I thought maybe he’d accidentally gotten shut in the fruit cellar without food or water all weekend so I put him by the food dish. He put his face into the food, then raised it again without eating. That’s when I started worrying – Kippy NEVER refused food.
Long story short, that was the beginning of the end – the vet told us that Kippy was experiencing kidney failure. We switched him to Hill’s Science Diet Kidney Care food and he started acting like himself again, but his recovery was short-lived and less than 3 months later he was gone.
Every pet owner thinks that their pet is special- which they are – but Kippy was among the most special of pets.
Teacher always told me that farm kittens were the best because they had tons of personality and you could get them younger than kittens from the Humane Society so they really became part of the family.
As usual, he was right.
We got Kippy from Auntie Elle’s uncle’s farm. I barely remember picking him out, but I do remember a huge box with all the boy kittens in it, and Angel Face lobbying for the tiny grey and white kitten. Since I have a thing for grey and white cats it wasn’t a tough sell.
He was incredibly gentle and tolerant with the kids. I always said that he had no self-preservation instinct because when the kids played rough with him he just laid there looking at me with “please save me” in his eyes; he never even tried to run away.
Kippy loved us so much, and showed it. He purred whenever we were near – often all it took to get his motor going was for us to start talking to him. Then if we didn’t pet him right away he gently pawed at an arm or butted his head against us, asking for cuddles with his eyes. He loved being held, carried around, and napping with his family.
He loved napping on the kitchen counter – especially on my laptop, which used to drive me crazy. I never figured out if he liked being in the middle of everything, or if he liked the warmth from the laptop and nearby dishwasher, or both.
Kippy was a fantastic mouser. We don’t have mice often, but whenever one appeared we could always count on Kippy to get him. Best of all, he killed it and ate the whole thing so we didn’t have to worry about finding mouse parts anywhere. Unlike Murphy who just followed them, Laelia who doesn’t know what to do with them when she catches them, or Snickers who just plays with them – dead or alive. And we could always tell when he’d been at a toy mouse because its tail had been chewed off.

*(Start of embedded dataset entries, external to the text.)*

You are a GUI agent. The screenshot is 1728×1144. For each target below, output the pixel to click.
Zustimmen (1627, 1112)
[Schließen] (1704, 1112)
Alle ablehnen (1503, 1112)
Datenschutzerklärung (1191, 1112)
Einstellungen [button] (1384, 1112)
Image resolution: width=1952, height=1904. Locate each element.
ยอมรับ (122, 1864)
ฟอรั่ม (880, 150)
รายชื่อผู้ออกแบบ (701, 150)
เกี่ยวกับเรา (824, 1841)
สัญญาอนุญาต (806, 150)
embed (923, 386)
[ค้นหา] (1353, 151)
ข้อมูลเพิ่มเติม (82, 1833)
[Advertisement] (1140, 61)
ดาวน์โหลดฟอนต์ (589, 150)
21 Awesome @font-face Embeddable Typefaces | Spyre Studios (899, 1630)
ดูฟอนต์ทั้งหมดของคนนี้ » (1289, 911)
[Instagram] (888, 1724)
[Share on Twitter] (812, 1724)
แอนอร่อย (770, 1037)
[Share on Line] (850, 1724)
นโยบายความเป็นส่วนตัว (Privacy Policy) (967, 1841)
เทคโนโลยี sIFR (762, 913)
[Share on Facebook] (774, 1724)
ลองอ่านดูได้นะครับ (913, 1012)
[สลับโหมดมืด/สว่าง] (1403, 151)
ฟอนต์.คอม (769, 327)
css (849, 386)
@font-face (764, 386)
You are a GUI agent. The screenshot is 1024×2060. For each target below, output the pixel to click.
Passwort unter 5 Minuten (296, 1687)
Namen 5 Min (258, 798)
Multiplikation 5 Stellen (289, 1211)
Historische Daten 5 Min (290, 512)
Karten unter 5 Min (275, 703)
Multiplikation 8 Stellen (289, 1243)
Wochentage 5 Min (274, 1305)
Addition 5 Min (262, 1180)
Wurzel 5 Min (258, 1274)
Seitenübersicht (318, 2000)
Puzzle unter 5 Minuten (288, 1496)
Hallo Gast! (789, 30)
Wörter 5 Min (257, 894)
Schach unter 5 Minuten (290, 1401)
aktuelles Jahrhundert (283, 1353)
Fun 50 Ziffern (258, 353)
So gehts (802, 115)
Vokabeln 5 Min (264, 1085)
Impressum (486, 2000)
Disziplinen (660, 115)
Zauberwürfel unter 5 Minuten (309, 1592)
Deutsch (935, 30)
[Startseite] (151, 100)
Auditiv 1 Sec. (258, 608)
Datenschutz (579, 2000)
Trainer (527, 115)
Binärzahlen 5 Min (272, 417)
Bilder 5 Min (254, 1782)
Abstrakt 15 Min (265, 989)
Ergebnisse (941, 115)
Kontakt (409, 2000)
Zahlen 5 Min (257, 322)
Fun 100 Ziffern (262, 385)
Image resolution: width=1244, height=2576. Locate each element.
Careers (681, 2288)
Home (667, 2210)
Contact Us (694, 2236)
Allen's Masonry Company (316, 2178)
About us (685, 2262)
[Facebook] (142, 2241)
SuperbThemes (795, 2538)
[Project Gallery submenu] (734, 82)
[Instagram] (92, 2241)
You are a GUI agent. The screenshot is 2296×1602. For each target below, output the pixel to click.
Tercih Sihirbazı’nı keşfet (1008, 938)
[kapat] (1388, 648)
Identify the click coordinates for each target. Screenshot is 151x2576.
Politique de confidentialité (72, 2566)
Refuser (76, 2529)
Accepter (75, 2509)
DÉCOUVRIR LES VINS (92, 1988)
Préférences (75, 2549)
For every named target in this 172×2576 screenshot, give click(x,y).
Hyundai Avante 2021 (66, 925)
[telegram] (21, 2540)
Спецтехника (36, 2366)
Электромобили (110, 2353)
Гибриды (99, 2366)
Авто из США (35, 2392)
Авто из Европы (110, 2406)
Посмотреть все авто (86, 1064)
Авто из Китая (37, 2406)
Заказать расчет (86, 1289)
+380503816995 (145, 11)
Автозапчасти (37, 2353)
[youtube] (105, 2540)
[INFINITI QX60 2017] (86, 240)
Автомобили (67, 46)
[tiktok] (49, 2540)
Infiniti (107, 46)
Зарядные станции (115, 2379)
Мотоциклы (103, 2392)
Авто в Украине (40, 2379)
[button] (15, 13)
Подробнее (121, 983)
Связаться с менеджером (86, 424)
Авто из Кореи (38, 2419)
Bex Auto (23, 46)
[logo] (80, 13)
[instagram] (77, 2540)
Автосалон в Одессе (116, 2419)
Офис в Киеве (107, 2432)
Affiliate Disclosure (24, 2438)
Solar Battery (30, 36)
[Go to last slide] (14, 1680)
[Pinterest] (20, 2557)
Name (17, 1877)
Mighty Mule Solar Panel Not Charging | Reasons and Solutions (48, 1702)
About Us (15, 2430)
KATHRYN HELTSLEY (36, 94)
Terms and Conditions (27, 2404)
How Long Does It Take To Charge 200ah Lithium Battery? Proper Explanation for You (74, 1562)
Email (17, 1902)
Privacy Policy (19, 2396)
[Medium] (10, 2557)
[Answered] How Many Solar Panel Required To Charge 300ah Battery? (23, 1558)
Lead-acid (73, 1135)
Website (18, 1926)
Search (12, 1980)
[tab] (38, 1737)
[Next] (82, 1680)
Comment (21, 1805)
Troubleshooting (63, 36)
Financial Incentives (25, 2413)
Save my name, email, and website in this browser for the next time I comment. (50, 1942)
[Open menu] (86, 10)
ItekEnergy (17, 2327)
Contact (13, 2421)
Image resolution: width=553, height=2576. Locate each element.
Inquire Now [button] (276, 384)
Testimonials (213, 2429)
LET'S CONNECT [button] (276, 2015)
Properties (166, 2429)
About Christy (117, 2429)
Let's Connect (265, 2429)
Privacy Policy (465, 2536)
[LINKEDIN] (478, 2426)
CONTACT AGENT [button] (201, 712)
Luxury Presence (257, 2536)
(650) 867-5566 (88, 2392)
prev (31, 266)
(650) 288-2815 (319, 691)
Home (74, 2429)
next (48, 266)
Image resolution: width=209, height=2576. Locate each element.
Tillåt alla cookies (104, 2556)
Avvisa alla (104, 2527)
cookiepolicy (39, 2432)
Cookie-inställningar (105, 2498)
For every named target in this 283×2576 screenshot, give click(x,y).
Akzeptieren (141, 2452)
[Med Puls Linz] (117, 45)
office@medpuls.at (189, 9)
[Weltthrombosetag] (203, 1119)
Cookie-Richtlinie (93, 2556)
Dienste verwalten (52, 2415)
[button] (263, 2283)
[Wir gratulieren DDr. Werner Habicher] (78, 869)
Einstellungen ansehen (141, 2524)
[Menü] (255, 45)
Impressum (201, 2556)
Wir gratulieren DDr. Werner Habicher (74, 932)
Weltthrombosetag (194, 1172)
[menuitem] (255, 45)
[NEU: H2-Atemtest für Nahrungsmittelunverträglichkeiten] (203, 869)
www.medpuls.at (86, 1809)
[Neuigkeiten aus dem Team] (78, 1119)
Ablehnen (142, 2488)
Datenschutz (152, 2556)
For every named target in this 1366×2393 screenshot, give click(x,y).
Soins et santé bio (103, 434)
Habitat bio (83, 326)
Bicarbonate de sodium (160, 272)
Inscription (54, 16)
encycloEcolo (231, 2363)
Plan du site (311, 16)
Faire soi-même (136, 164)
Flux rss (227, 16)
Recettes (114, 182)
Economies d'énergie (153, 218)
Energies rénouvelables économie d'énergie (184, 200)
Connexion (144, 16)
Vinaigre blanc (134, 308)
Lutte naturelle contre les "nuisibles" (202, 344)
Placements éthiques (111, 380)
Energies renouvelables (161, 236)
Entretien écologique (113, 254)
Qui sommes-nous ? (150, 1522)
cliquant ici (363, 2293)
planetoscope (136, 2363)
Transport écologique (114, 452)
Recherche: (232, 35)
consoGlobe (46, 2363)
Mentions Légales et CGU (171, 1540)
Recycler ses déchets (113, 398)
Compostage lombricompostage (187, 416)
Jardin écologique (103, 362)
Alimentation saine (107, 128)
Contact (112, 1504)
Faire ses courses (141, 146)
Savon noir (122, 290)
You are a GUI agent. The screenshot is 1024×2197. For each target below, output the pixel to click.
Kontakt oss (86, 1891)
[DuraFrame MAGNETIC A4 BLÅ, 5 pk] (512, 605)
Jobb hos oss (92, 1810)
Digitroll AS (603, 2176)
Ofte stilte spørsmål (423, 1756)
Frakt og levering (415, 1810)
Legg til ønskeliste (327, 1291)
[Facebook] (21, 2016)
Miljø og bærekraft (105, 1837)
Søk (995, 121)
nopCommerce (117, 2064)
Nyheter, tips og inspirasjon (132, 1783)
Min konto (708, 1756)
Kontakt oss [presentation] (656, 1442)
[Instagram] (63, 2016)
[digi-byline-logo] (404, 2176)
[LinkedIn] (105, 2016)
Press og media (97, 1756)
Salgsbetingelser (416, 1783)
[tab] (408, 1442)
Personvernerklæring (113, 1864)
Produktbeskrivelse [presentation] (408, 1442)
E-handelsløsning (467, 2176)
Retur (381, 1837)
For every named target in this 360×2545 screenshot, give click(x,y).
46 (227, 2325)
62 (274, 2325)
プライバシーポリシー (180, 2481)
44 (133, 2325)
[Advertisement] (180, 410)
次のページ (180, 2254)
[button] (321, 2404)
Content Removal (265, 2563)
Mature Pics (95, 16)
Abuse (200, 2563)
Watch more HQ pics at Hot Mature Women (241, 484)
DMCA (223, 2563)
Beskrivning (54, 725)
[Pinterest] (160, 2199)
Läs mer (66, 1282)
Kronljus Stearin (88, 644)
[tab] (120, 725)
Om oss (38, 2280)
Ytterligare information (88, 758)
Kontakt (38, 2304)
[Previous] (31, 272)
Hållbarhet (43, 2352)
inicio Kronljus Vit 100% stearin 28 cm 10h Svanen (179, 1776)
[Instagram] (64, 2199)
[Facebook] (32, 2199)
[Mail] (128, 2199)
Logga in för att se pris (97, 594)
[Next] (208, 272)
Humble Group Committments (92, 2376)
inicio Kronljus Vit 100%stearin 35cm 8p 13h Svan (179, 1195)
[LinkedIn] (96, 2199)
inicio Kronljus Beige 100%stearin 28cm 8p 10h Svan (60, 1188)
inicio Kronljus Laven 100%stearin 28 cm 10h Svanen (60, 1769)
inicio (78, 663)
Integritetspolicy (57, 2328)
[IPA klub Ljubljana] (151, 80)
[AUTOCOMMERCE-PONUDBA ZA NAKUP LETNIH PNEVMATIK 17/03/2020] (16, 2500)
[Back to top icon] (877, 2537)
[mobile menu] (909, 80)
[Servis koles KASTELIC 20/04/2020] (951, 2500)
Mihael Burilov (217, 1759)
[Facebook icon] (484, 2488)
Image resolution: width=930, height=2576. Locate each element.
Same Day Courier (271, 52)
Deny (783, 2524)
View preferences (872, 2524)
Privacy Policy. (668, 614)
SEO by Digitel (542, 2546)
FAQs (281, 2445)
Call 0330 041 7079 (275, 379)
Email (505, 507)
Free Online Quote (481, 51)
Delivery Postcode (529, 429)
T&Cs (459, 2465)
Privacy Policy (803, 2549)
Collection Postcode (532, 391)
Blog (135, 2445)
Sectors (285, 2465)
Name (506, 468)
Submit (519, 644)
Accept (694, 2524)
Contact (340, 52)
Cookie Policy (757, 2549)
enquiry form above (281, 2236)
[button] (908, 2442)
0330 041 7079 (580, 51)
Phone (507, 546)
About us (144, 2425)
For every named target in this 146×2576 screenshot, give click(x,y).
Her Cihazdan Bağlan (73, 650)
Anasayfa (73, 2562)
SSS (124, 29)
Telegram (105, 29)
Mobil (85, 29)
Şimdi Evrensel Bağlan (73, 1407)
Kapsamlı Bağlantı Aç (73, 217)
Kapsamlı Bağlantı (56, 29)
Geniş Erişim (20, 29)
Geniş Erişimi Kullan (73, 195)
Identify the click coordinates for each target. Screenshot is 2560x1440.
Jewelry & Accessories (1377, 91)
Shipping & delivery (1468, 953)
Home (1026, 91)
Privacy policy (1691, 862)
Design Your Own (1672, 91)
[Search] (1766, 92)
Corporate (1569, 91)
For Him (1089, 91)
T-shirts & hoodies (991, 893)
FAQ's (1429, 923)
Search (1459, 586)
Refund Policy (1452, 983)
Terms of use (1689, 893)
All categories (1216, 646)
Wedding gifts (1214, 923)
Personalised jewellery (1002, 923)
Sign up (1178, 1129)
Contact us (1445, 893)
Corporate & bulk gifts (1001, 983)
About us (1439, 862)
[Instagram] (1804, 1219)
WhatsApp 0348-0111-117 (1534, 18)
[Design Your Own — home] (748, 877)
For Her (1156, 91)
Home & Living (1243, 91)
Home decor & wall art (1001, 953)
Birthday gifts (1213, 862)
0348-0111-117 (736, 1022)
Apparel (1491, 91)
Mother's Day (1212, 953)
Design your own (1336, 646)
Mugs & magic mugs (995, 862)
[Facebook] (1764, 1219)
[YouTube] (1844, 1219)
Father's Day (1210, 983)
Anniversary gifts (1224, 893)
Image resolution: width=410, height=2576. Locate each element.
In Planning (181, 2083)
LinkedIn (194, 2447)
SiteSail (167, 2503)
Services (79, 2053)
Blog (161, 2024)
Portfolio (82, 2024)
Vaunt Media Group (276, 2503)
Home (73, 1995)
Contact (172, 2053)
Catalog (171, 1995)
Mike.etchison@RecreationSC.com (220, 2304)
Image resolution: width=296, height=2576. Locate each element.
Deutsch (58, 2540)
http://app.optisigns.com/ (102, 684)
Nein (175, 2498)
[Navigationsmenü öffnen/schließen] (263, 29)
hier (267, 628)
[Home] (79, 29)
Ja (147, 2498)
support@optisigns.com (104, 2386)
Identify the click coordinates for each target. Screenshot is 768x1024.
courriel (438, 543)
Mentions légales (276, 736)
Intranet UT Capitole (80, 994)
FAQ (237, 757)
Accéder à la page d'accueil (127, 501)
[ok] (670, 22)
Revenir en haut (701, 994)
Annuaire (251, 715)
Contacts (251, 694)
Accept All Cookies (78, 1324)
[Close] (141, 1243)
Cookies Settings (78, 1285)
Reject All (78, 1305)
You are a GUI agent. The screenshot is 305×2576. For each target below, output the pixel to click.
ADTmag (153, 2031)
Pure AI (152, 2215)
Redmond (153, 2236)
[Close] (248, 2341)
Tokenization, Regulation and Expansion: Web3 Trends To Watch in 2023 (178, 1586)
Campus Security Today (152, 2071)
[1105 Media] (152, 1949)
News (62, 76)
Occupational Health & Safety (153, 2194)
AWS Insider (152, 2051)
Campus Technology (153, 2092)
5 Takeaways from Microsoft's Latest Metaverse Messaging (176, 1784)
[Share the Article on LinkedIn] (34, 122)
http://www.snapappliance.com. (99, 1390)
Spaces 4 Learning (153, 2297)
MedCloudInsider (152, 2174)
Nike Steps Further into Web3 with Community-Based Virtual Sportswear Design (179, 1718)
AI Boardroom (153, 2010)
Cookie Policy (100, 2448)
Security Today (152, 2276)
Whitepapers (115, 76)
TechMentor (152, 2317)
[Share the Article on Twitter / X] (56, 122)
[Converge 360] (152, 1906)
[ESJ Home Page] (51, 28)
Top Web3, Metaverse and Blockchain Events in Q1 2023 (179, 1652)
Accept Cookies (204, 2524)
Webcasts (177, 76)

Of course he wasn’t perfect. He loved people food and was often underfoot when we were cooking. He learned that the counter and sink were great places to scrounge, and could often be found in the sink snacking on food that hadn’t been put down the garbage disposal yet. One of Teacher’s nicknames for Kippy was “Scrounge.” During meals he went around the table begging for handouts, stretching up to reach for plates, or grabbing an arm with his paw and trying to pull it down so he could nab food off the fork. When he was a kitten he was so frantic for Cheetos and French Fries that eating either without sharing was taking your life in your hands.
Although he was the undisputed “Alpha” cat for many years, Kippy always accepted the other cats we brought into the house, no matter if they were just guests like College Boy’s Loki or permanent “siblings.”
He was the sweetest, most gentle cat I’ve ever known, and we’re never going to forget him.
Goodbye, sweet Kippy. We couldn’t have loved you more, or you loved us more. We’ll miss you forever.